Assigned task:
Take the data below and extract the lines from the one with "Jelly Babies (803, 793)" to the one with "Instagram (399, 713)", inclusive, exactly as written.

Input for this task:

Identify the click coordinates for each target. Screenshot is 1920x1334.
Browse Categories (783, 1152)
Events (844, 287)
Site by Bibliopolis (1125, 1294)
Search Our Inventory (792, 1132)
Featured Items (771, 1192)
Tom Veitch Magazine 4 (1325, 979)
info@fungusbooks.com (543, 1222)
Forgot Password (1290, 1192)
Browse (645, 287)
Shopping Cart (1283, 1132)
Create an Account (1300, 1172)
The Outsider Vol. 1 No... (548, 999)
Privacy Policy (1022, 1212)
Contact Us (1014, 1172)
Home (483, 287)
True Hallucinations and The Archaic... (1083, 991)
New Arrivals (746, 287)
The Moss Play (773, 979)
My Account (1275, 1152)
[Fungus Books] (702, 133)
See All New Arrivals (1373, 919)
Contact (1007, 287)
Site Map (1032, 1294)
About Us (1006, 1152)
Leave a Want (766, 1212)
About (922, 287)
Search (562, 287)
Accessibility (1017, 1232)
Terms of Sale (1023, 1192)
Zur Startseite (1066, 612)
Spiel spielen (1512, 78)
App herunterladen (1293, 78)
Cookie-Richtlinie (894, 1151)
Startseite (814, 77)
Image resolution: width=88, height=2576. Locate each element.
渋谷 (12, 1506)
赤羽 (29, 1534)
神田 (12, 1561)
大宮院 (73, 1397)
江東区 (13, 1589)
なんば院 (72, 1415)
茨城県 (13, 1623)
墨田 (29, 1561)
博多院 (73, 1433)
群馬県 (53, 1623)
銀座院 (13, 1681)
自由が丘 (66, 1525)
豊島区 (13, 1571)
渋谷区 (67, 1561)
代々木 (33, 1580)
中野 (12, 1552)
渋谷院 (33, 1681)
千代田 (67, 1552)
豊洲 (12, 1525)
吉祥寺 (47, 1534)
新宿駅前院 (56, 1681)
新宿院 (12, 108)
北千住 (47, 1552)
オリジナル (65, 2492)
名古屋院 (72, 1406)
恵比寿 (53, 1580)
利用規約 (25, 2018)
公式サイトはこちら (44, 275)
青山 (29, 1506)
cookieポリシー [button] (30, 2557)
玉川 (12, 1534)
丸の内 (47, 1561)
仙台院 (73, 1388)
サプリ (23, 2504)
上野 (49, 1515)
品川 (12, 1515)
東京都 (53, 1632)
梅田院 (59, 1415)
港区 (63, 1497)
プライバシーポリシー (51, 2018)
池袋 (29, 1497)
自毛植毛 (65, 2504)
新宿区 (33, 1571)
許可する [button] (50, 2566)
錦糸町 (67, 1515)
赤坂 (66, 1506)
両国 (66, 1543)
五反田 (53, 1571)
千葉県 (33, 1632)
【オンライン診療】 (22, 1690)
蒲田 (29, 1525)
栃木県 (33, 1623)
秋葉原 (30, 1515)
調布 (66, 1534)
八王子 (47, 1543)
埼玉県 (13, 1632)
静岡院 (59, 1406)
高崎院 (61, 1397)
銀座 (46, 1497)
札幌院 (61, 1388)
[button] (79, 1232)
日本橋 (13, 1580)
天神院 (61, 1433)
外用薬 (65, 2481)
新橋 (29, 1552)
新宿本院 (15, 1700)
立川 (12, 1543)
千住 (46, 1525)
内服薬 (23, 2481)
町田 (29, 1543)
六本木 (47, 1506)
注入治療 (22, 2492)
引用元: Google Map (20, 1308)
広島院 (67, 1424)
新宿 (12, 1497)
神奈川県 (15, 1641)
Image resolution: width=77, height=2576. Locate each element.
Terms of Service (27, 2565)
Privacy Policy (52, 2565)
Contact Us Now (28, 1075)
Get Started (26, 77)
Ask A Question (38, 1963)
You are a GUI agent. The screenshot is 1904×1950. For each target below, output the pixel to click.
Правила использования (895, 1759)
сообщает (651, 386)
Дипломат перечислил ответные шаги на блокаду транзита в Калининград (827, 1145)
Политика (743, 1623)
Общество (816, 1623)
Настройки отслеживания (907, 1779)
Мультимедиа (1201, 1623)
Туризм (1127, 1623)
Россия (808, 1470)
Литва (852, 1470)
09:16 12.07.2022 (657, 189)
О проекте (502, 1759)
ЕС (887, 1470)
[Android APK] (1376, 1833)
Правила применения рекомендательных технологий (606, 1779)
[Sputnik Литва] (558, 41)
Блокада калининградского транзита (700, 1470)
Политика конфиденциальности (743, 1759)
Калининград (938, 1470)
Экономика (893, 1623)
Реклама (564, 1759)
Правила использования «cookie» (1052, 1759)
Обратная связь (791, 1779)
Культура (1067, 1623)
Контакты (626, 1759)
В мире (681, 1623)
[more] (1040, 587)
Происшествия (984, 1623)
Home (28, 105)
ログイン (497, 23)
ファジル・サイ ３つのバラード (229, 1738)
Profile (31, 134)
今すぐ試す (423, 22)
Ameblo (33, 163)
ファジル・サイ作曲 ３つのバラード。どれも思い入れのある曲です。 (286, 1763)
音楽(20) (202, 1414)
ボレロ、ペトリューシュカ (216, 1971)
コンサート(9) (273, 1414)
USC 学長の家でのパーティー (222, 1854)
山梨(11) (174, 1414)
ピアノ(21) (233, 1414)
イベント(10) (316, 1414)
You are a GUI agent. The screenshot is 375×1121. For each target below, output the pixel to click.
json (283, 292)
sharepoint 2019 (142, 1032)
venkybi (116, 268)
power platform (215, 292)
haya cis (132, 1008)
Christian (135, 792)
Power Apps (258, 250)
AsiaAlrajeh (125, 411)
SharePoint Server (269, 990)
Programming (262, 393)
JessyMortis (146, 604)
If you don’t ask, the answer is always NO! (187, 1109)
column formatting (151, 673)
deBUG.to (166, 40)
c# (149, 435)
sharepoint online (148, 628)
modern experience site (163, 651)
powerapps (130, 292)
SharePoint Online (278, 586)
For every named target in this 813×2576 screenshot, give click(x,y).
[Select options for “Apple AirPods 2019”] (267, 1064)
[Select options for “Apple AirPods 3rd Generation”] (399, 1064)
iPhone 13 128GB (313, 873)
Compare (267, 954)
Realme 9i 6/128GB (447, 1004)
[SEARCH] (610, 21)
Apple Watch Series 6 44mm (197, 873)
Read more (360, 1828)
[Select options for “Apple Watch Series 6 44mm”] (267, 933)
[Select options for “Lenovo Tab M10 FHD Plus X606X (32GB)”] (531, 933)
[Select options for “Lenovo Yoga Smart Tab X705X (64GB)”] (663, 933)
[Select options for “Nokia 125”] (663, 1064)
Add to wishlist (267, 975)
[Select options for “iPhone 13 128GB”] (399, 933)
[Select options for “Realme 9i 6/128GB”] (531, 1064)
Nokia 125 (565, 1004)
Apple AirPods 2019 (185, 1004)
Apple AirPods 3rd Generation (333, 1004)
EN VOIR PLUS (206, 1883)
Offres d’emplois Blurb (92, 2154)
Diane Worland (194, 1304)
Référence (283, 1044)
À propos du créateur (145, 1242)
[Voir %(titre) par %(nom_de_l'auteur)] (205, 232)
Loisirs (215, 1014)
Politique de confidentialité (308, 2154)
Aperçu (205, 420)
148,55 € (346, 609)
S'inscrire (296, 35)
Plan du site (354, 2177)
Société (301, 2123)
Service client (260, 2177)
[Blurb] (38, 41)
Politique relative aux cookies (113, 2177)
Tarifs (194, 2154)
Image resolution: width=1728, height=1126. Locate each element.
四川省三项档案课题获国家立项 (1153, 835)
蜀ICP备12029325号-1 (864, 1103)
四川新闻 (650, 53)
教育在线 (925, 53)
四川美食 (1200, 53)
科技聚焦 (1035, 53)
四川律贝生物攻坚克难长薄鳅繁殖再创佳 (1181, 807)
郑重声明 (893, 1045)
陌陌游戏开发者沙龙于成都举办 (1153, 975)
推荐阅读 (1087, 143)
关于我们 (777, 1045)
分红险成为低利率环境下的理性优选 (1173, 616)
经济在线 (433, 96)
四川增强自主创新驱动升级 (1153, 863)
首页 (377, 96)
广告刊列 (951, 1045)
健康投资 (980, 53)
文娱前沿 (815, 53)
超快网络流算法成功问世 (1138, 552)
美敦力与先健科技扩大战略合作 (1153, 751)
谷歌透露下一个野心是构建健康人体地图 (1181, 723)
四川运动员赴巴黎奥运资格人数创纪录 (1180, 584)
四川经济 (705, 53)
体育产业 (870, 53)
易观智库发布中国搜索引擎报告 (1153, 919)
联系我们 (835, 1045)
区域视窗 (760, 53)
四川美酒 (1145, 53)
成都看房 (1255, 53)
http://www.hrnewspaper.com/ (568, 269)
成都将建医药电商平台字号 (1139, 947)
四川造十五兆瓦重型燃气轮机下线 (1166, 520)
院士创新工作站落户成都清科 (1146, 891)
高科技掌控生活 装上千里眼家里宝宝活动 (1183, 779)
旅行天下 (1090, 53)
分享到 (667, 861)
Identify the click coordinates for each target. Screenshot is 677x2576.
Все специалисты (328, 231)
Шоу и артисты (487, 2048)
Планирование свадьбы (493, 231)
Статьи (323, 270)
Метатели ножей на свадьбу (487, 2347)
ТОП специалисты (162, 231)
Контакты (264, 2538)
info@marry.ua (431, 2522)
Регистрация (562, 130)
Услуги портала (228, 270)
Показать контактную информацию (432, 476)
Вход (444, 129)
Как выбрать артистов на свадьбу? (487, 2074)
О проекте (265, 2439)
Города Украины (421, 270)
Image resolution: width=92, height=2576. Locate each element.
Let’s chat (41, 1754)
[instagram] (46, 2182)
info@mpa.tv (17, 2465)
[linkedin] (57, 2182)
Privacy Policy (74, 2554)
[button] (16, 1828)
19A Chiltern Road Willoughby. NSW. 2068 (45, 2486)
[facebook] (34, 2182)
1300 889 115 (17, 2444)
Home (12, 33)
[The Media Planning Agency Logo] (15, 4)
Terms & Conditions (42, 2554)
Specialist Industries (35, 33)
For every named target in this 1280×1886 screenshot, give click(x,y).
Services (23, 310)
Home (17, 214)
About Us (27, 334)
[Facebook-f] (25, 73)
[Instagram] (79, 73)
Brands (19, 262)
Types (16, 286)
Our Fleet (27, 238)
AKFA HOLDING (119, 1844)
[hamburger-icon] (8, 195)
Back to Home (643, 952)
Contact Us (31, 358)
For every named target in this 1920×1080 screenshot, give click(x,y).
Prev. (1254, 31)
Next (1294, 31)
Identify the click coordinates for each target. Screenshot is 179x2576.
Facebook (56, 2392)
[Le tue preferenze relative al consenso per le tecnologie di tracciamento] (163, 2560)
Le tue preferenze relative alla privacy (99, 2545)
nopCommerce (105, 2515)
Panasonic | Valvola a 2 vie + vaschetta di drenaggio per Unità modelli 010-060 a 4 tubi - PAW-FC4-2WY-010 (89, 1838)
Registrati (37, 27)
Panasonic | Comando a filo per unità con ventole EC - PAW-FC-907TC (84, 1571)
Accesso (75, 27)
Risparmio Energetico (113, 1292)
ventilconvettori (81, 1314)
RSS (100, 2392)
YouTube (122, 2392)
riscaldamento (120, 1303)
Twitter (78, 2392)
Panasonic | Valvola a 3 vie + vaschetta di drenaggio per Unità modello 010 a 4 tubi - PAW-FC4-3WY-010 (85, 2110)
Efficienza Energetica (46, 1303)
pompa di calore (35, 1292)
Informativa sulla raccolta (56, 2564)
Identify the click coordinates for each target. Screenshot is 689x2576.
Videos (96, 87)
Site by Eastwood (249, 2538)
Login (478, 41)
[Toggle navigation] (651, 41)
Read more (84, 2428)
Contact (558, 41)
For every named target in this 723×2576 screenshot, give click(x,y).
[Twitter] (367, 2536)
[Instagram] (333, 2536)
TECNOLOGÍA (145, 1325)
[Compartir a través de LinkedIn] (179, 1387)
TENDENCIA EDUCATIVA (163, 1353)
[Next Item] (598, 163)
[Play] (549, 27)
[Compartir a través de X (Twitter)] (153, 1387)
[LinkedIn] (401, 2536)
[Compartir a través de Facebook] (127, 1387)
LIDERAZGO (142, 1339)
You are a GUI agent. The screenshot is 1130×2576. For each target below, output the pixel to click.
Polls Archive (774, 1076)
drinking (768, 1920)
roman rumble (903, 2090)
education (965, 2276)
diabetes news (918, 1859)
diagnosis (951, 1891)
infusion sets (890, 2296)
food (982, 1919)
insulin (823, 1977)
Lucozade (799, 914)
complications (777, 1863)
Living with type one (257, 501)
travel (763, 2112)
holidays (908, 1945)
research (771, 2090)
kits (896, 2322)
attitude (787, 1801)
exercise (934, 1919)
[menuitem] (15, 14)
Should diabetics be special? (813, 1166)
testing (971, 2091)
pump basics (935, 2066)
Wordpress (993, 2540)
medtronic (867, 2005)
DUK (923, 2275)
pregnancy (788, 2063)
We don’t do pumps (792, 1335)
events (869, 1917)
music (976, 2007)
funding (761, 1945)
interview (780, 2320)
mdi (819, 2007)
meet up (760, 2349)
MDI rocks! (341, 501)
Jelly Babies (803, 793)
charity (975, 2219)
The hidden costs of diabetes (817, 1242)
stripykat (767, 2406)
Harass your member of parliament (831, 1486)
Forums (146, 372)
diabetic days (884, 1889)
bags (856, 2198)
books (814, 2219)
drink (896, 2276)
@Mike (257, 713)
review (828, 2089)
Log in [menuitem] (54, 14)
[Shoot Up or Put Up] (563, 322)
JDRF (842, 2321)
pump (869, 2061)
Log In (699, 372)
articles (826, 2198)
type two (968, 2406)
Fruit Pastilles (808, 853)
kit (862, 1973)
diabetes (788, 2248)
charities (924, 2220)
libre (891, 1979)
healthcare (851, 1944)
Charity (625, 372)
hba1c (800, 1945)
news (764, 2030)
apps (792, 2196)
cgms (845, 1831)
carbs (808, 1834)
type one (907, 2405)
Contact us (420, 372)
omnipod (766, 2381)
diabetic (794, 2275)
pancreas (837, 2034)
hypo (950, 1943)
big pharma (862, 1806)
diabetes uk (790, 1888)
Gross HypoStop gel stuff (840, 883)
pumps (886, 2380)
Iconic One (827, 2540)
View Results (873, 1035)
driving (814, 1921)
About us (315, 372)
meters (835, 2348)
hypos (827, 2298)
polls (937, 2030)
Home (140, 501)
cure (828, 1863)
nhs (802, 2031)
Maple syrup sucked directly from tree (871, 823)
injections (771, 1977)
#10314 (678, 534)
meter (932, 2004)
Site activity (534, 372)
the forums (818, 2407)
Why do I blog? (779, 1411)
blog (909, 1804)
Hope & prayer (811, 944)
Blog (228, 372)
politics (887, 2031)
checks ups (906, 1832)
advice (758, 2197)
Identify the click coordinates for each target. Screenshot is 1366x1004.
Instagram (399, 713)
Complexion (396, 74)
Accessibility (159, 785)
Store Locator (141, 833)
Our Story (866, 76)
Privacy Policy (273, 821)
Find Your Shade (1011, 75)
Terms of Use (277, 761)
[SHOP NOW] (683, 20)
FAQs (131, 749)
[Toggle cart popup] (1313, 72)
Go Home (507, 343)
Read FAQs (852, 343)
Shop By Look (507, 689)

Task response:
Jelly Babies (803, 793)
charity (975, 2219)
The hidden costs of diabetes (817, 1242)
stripykat (767, 2406)
Harass your member of parliament (831, 1486)
Forums (146, 372)
diabetic days (884, 1889)
bags (856, 2198)
books (814, 2219)
drink (896, 2276)
@Mike (257, 713)
review (828, 2089)
Log in [menuitem] (54, 14)
[Shoot Up or Put Up] (563, 322)
JDRF (842, 2321)
pump (869, 2061)
Log In (699, 372)
articles (826, 2198)
type two (968, 2406)
Fruit Pastilles (808, 853)
kit (862, 1973)
diabetes (788, 2248)
charities (924, 2220)
libre (891, 1979)
healthcare (851, 1944)
Charity (625, 372)
hba1c (800, 1945)
news (764, 2030)
apps (792, 2196)
cgms (845, 1831)
carbs (808, 1834)
type one (907, 2405)
Contact us (420, 372)
omnipod (766, 2381)
diabetic (794, 2275)
pancreas (837, 2034)
hypo (950, 1943)
big pharma (862, 1806)
diabetes uk (790, 1888)
Gross HypoStop gel stuff (840, 883)
pumps (886, 2380)
Iconic One (827, 2540)
View Results (873, 1035)
driving (814, 1921)
About us (315, 372)
meters (835, 2348)
hypos (827, 2298)
polls (937, 2030)
Home (140, 501)
cure (828, 1863)
nhs (802, 2031)
Maple syrup sucked directly from tree (871, 823)
injections (771, 1977)
#10314 (678, 534)
meter (932, 2004)
Site activity (534, 372)
the forums (818, 2407)
Why do I blog? (779, 1411)
blog (909, 1804)
Hope & prayer (811, 944)
Blog (228, 372)
politics (887, 2031)
checks ups (906, 1832)
advice (758, 2197)
Identify the click coordinates for each target. Screenshot is 1366x1004.
Instagram (399, 713)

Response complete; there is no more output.